J. Lyons and Co., one of the UK's leading catering and food manufacturing companies in the first half of the 20th century, sent two of its senior managers to the USA in 1947 to look at new business methods developed during the Second World War. During their visit they came across digital computers then used exclusively for engineering and mathematical computations. They saw the potential of computers to help solve the problem of administering a major business enterprise. They also learned that Cambridge University, back in the UK, was actually building such a machine, the pioneering EDSAC computer.
On their return to company headquarters in London they made a recommendation to the Lyons' Board that Lyons should acquire or build a computer to meet their business needs. This was accepted, and it was agreed that Cambridge University should receive some financial support if the University of Cambridge Mathematical Laboratory gave some help to the Lyons' initiative.
Cambridge provided training and support for the Lyons' engineers. By 1949 they had the basics of a computer specifically designed for business data processing running and on 17 November 1951 rolled out the first commercial business application. The computer was called the LEO—Lyons Electronic Office.
LEO I's clock speed was 500 kHz, with most instructions taking about 1.5 ms to execute. To be useful for business applications the computer had to be able to handle a number of data streams, input and output, simultaneously and its chief designer, Dr. John Pinkerton, therefore designed the machine to have multiple input/output buffers. In the first instance these were linked to fast paper tape readers and punches, fast punched card readers and punches, and a 100 line a minute tabulator. Later other devices including magnetic tape were added. Its ultrasonic delay line memory based on tanks of mercury, with 2K (2048) 35-bit words (i.e., 4¾ K bytes), was four times as large as that of EDSAC. The systems analysis was carried out by David Caminer.
Lyons used LEO I initially for valuation jobs, but its role was extended to include payroll, inventory and so on. One of its early tasks was the elaboration of daily orders which were phoned in every afternoon by the shops and used to calculate the overnight production requirements, assembly instructions, delivery schedules, invoices, costings and management reports. This, arguably, was the first instance of an integrated management information system plus a computerised call centre. The LEO project was also a pioneer in outsourcing: in 1956 Lyons started doing the payroll calculations for Ford UK and others on the LEO I machine. The success of this led to the company dedicating one of its LEO II machines to bureau services. Later, the system was used for scientific computations as well. Met Office office staff used a LEO I before the Met Office bought its own computer, a Ferranti Mercury.

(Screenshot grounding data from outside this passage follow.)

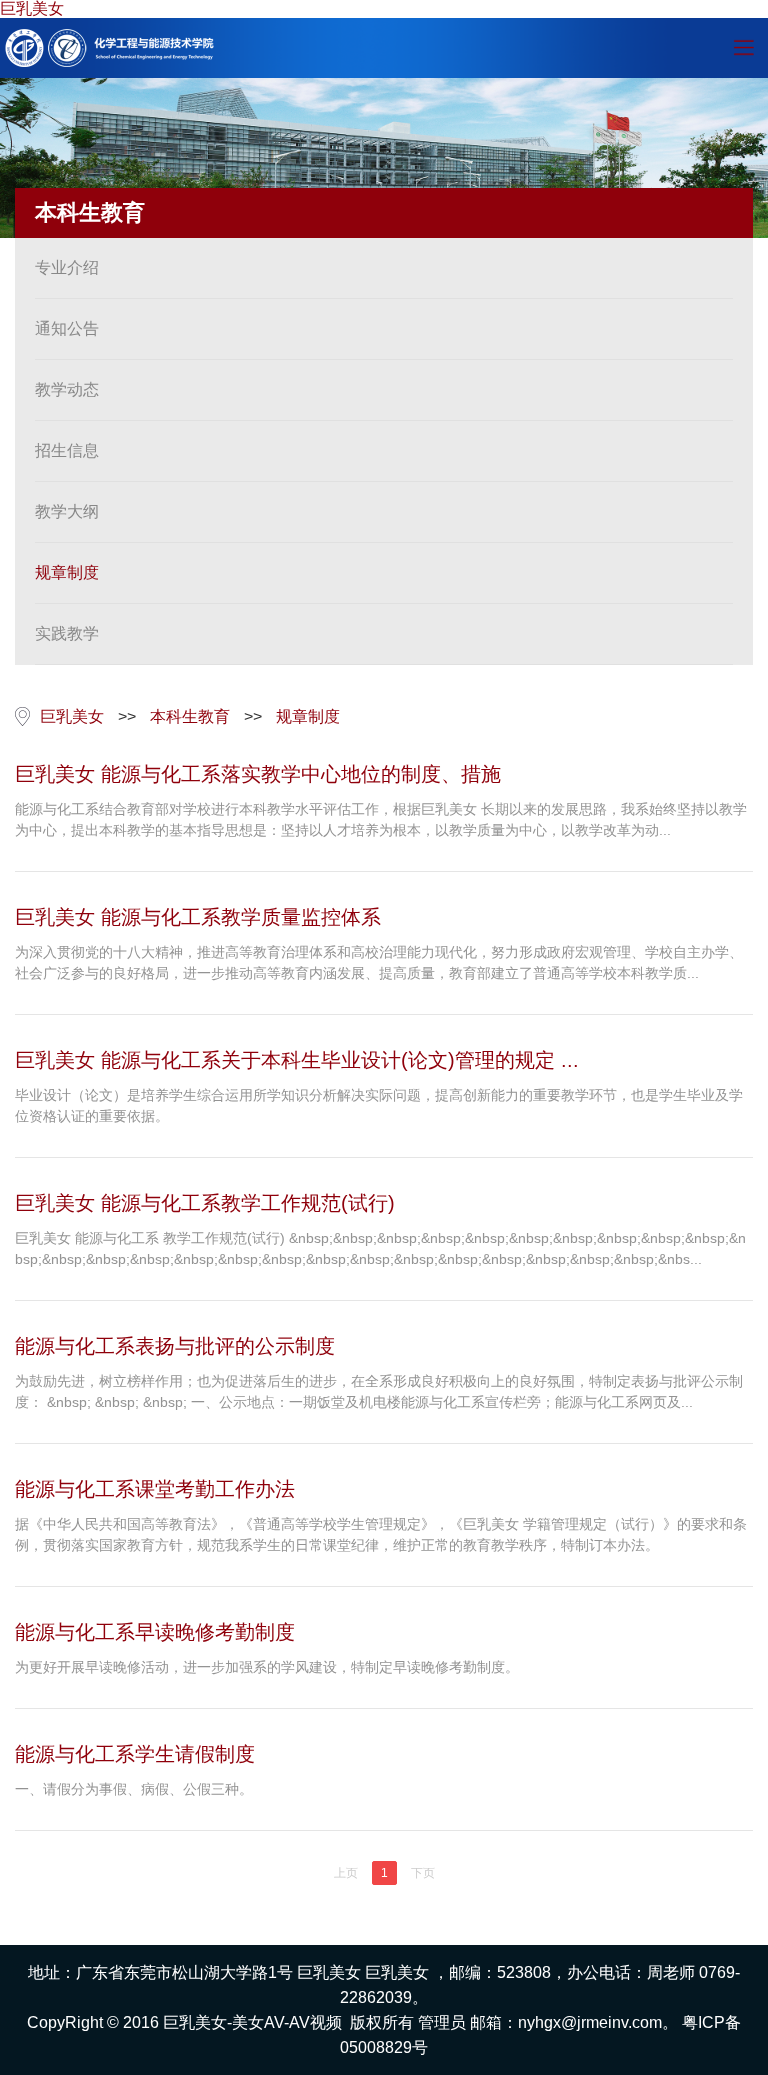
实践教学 (67, 633)
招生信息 (67, 450)
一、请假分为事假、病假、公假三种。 (134, 1789)
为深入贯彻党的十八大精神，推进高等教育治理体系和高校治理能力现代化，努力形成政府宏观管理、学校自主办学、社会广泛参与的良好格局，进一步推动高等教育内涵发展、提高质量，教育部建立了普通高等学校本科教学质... (379, 962)
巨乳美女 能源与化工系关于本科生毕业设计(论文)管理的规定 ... (297, 1060)
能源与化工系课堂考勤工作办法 (155, 1489)
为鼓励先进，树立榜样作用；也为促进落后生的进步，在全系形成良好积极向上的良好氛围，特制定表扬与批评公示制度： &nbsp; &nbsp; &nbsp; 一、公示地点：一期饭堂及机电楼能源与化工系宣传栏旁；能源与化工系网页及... (379, 1391)
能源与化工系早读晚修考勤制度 (155, 1632)
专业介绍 (67, 267)
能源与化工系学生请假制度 (135, 1754)
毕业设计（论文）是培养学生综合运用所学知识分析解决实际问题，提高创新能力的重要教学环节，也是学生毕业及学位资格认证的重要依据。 (379, 1105)
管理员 (442, 2022)
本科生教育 (190, 716)
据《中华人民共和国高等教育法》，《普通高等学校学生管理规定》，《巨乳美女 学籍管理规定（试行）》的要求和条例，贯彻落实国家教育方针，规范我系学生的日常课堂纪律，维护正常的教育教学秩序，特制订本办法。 (381, 1534)
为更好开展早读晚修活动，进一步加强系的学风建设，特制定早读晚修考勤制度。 (267, 1667)
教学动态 (67, 389)
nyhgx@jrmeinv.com (590, 2022)
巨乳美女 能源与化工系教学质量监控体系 (198, 917)
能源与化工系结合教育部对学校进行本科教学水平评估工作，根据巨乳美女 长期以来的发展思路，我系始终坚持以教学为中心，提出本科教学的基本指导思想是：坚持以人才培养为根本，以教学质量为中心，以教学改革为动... (381, 819)
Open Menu (743, 48)
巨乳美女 (32, 8)
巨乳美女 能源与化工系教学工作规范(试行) (205, 1203)
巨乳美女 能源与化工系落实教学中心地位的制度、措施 (258, 774)
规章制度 (67, 572)
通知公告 (67, 328)
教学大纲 (67, 511)
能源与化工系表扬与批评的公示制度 (175, 1346)
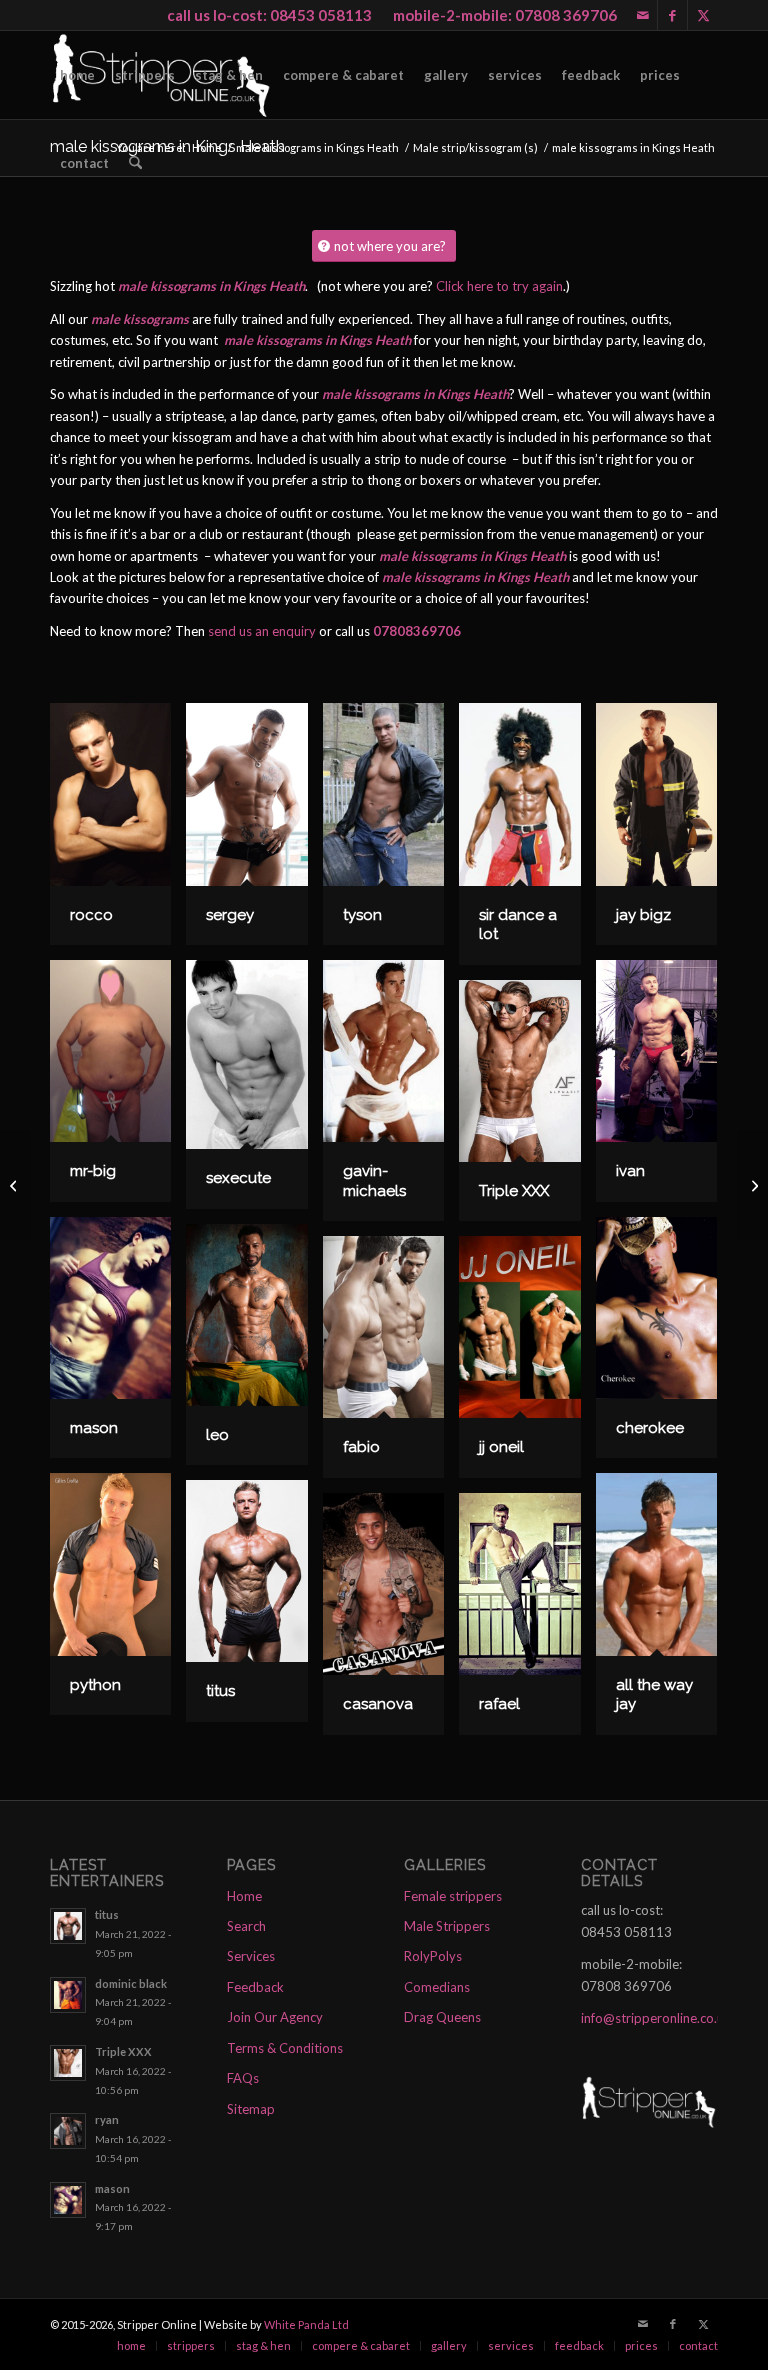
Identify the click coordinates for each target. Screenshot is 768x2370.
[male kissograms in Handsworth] (15, 1185)
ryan (107, 2119)
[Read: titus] (68, 1926)
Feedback (255, 1987)
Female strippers (453, 1896)
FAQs (243, 2078)
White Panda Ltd (306, 2324)
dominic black (131, 1983)
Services (251, 1956)
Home (244, 1896)
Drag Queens (442, 2017)
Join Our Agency (275, 2017)
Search (246, 1926)
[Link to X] (703, 15)
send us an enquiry (262, 631)
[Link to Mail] (642, 15)
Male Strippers (447, 1926)
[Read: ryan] (68, 2131)
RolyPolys (433, 1956)
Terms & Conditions (285, 2048)
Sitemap (251, 2109)
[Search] (135, 163)
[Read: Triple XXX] (68, 2063)
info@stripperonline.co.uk (656, 2018)
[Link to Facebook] (672, 15)
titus (107, 1914)
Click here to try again (499, 286)
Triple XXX (123, 2051)
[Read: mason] (68, 2200)
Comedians (437, 1987)
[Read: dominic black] (68, 1995)
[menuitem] (77, 75)
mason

In 1954, with the decision to proceed with LEO II and interest from other commercial companies, Lyons formed LEO Computers Ltd. The first LEO III was completed in 1961. This was a solid-state machine with a ferrite core memory. It was micro-programmed and was controlled by a multi-tasking operating system. In 1963 LEO Computers Ltd was merged into English Electric Company and this led to the breaking up of the team that had inspired LEO computers. English Electric Company continued to build the LEO III, and went on to build the faster LEO 360 and even faster LEO 326 models, which had been designed by the LEO team before the takeover. All LEO IIIs allowed concurrent running of as many as 12 application programs through the Master program operating system. Some were still in commercial use in British Telecom until 1981. Many users fondly remember the LEO III and enthuse about some of its quirkier features, such as having a loudspeaker connected to the central processor which enabled operators to tell if a program was looping by the distinctive sound it made.
English Electric LEO Computers Ltd or English Electric Leo Marconi (EELM) eventually merged with International Computers and Tabulators (ICT) and others to become in 1968 International Computers Limited (ICL).